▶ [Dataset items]
================

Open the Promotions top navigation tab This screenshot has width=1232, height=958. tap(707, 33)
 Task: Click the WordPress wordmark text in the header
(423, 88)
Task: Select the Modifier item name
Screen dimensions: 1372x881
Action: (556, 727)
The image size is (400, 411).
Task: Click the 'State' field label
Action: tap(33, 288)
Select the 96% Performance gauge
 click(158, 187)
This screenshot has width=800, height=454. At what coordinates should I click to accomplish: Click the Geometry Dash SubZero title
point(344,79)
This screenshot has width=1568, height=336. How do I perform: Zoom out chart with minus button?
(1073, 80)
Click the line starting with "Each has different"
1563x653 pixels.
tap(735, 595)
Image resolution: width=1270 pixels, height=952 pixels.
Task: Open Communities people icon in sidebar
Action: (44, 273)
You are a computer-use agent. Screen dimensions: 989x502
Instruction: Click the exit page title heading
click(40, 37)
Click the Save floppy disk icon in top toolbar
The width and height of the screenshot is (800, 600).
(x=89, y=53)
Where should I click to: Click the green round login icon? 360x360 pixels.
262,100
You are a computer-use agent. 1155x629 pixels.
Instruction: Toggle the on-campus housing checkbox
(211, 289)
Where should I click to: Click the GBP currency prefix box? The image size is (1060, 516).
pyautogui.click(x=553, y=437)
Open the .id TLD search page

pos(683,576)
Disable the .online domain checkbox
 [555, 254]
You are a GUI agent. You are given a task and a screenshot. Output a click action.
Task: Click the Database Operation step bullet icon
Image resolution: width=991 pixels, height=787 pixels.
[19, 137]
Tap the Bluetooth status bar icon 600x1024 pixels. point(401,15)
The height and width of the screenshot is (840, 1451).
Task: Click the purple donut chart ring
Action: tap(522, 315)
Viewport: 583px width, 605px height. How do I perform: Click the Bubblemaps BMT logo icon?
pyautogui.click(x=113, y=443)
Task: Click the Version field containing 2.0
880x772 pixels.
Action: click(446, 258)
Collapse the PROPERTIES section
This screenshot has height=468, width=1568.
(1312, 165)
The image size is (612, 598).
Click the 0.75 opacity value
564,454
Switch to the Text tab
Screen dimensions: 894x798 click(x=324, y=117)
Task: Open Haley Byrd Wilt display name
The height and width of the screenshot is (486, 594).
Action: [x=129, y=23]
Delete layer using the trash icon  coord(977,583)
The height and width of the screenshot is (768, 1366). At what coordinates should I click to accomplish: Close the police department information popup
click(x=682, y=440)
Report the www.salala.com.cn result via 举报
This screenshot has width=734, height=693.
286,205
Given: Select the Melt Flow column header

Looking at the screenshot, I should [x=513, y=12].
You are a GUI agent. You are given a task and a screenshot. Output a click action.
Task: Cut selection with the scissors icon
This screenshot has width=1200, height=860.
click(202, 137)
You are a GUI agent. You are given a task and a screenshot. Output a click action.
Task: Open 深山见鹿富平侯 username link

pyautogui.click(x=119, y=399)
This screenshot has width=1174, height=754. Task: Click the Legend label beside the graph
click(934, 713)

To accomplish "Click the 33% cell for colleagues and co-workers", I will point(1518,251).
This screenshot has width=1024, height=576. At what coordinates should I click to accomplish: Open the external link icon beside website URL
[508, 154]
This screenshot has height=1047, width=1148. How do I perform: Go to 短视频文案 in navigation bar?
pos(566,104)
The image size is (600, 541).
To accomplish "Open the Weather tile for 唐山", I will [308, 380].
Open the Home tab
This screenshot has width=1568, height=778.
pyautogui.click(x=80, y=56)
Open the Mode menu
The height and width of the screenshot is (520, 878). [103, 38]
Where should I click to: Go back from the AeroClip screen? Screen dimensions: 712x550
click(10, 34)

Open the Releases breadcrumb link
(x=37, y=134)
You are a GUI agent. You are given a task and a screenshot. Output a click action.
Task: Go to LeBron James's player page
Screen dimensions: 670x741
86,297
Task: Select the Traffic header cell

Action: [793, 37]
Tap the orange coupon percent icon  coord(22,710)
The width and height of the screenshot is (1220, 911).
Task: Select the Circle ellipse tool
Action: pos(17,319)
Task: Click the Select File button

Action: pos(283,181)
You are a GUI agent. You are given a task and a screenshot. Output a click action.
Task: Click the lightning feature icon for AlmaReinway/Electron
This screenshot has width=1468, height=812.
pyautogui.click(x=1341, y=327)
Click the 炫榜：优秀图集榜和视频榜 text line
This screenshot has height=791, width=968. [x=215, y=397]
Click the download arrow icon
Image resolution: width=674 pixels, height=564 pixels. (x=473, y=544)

================

Pull out every line above that holds the word "computer".

You are a computer-use agent. Screen dimensions: 989x502
You are a computer-use agent. 1155x629 pixels.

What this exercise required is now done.